Brit jihadi who was convicted of beheading US journalist Daniel Pearl is FREED by court in Pakistan
A BRITISH jihadi sentenced to death for the beheading of US journalist Daniel Pearl has been freed by a court in Pakistan.
Ahmed Omar Saeed Sheikh's acquittal by the Supreme Court comes months after a judges caused outrage by overturning the conviction and death sentence.
Sheikh, from Wanstead in East London, was one of four fanatics who were convicted of murdering Mr Pearl, who was kidnapped and butchered in Karachi in 2002.
Earlier this year Sindh High Court quashed Sheikh's death sentence for murder - instead giving him seven years' jail for kidnapping - and acquitted the other three men.
But December another court in Sindh decreed that all four should be released.
The four were held under emergency orders of the local government pending an ongoing appeal against the acquittals in Pakistan's Supreme Court by the Pearl family.
The Supreme Court has now rejected that appeal by 2-1 majority.
Sheikh and his co-accused are to be released immediately if they are not required in any other case, the head of the court panel, Justice Mushir Alam, said in a court order.
The Pearl family’s lawyer, Faisal Siddiq said they were in "complete shock by the decision".
“No amount of injustice will defeat our resolve to fight for justice for Daniel Pearl,” he said.
'COMPLETE SHOCK'
But experts believe the case against Sheikh had been flawed from its early stages and the Supreme Court had likely made its decision on legal procedural issues.

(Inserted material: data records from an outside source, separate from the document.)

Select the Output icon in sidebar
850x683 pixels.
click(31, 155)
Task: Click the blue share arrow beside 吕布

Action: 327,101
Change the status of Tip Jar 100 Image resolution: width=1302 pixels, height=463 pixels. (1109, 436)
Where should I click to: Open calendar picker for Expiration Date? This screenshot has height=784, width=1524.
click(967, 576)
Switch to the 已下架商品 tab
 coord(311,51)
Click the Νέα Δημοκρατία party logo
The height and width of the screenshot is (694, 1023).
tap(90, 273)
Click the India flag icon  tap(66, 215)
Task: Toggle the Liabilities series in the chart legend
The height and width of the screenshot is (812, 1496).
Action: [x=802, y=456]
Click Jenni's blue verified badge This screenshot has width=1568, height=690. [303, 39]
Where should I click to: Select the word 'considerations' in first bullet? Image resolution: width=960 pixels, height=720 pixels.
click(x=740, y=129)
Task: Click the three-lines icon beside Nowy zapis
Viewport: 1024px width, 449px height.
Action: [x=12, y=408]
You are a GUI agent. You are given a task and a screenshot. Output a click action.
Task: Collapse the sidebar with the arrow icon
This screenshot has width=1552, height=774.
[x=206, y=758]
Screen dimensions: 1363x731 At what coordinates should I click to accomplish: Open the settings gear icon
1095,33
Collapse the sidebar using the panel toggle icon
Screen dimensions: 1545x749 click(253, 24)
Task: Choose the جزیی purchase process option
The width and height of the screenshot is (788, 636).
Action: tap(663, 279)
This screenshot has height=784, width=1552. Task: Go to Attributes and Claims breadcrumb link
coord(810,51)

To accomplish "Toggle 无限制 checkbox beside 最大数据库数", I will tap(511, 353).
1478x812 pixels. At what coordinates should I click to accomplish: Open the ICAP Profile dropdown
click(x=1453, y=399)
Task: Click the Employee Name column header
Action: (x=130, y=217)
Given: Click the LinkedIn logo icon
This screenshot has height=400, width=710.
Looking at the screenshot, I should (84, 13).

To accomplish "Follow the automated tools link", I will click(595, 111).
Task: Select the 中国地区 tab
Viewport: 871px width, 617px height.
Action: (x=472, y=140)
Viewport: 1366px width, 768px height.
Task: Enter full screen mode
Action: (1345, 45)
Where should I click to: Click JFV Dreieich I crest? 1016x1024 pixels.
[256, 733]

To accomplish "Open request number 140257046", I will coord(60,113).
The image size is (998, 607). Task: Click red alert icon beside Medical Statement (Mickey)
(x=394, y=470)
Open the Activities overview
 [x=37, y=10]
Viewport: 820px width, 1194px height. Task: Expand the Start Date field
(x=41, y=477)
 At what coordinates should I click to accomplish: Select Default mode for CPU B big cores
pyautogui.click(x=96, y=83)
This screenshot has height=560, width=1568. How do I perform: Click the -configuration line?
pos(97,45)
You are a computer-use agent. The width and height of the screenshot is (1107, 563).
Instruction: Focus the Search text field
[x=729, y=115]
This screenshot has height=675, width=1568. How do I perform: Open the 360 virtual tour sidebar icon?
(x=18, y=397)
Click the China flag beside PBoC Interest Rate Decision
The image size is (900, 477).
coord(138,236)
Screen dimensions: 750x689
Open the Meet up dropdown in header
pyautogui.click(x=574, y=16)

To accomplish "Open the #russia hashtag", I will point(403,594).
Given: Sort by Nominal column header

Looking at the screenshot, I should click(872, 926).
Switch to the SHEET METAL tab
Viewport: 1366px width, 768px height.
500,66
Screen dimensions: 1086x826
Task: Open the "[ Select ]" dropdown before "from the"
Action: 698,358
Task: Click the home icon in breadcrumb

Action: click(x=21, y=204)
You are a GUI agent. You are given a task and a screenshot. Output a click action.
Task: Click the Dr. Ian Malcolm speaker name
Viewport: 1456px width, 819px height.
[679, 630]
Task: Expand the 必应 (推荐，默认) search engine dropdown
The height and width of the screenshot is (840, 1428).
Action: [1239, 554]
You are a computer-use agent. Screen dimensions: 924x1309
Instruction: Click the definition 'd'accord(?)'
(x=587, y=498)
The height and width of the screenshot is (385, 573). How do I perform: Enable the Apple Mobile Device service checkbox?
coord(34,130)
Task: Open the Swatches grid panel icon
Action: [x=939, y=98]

Mr Pearl, 38, was the Wall Street Journal's South Asia bureau chief, based in Mumbai, India.
He was in Pakistan investigating Islamist terrorism and between al-Qaeda and British jihadi Richard Reid, who tried to blow up a Miami-bound flight with explosives in his shoes.
A graphic video showing his decapitation was delivered to the US consulate nearly a month after the journalist was abducted.
Sheikh, who once studied at the London School of Economics, was a seasoned jihadist who had been involved in previous kidnappings of foreigners in Pakistan.
He was arrested days after Mr Pearl's abduction and later sentenced to death by hanging.
In January 2011, a report released by the Pearl Project at Georgetown University made chilling revelations, claiming that the wrong men were convicted for Pearl's murder.
The investigation was led by Pearl's friend and former Wall Street Journal colleague Asra Nomani and a Georgetown University professor.
They claimed the real killer was Khalid Sheikh Mohammed, the alleged mastermind of the attacks on New York and Washingon on September 11, 2001.